Huijin to shuffle management of Everbright Bank

PUBLISHED : Tuesday, 05 June, 2007, 12:00am
UPDATED : Tuesday, 05 June, 2007, 12:00am

Central Huijin Investment, which gained control of China Everbright Bank last month, plans to shake up the bank's management and eventually let Standard Chartered effectively run the lender, sources said.

The mainland government investment arm gained a more than 51 per cent stake in the country's ninth-largest lender after pumping 20 billion yuan into the bank, the sources said.

Standard Chartered of Britain would take a 20 per cent stake and was now negotiating terms, they said.

A spokeswoman for Standard Chartered said the bank 'would not comment at this time'.

Huijin did not return calls seeking comment.

An Everbright Bank spokesman directed inquiries to its company directors, who were not available for comment.

Everbright Bank chairman Wang Mingquan, who is also chairman of parent Everbright Group, had secured his position at the bank before the bailout, the sources said.

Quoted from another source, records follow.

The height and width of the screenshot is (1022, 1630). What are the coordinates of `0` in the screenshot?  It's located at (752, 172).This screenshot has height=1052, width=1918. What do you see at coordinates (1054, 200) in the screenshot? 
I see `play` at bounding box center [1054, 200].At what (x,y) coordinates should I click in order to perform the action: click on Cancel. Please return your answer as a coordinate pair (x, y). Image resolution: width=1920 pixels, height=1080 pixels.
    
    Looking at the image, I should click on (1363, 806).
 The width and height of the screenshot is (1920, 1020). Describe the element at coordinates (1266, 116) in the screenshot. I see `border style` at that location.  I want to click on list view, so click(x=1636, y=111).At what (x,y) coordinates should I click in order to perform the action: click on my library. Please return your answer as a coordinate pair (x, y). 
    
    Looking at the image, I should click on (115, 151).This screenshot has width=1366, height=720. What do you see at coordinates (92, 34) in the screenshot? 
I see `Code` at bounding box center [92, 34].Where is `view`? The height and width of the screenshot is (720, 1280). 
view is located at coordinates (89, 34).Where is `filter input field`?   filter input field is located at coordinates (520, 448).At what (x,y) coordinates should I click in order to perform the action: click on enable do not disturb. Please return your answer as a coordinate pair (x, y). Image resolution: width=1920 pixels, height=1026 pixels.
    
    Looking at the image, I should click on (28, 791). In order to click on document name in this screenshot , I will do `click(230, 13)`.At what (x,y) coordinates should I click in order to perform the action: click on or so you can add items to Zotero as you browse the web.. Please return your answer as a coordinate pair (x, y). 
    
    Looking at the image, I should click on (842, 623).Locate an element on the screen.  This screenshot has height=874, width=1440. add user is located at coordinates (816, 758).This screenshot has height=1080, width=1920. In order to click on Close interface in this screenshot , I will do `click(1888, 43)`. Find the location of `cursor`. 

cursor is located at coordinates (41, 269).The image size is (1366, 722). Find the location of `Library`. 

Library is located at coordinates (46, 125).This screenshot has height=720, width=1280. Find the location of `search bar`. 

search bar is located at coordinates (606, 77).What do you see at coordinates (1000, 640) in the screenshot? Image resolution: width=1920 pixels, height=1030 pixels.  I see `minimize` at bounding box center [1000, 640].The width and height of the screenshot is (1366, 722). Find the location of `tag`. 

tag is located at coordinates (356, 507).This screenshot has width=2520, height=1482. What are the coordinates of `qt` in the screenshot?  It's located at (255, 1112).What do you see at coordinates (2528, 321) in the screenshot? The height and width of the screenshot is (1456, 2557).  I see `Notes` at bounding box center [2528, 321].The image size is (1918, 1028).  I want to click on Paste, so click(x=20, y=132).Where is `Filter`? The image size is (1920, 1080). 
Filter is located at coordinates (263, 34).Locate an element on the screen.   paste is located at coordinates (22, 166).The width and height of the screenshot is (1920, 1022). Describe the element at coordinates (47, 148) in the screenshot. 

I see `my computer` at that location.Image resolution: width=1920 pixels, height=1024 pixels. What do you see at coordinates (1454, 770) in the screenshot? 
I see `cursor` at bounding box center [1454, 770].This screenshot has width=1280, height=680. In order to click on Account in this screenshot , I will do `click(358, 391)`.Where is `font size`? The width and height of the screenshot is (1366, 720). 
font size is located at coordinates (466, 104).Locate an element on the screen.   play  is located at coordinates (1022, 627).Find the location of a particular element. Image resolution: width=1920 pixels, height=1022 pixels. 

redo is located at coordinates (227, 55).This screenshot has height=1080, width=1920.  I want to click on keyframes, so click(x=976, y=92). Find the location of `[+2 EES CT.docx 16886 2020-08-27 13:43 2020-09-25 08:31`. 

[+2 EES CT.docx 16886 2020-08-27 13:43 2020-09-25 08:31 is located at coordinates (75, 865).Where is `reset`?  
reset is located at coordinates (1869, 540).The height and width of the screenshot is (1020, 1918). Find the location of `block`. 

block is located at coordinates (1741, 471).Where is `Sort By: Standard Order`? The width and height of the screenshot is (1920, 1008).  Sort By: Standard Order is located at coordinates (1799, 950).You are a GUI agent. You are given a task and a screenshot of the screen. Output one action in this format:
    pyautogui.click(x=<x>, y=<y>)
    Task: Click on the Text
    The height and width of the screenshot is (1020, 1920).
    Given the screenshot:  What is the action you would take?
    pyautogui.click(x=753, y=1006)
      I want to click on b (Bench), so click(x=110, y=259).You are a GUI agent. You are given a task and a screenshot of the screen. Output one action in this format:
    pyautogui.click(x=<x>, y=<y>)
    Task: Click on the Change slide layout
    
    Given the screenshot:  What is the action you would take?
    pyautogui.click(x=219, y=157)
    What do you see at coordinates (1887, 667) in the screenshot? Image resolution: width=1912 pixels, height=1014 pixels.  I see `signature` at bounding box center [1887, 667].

Huijin had wanted to remove him and still plans to remove other senior managers to turn the troubled bank around.

'You'd think with it originally not owned by the government, the bank would be spared the policy lending but they've lent real stupidly,' said a banking analyst.

'You need the central government to step in because they have enough regulatory and legal power to force the Everbright Group to do something.'

The bank had HK$27.3 billion in non-performing loans at the end of June last year. In February, it said lending rose 16 per cent to 352 billion yuan last year, driving its profits up 21.65 per cent.

Huijin wants Standard Chartered, which earned 92 per cent of its profit from Asia last year, to manage the bank after a deal was sealed, the sources said.

'With foreign-invested banks it isn't clear how much say they have in day-to-day management and while you can fire a few high-level managers, that will not stop the problems,' the banking analyst said.

'Frankly, bank mergers generally just don't work because the opportunity to buy is when the target is in distress.'

The bailout and strategic investment talks have pushed back China Everbright's plans to raise between US$2 billion and US$3 billion from an initial public offering until next year, sources said.

The plan now is to raise about 50 per cent of the funds in Hong Kong and the other half in the domestic market. The bank had planned to sell shares in Hong Kong only.

Mainland securities regulators are pressuring listing candidates to sell shares in the domestic market to deepen the investment choice for local investors.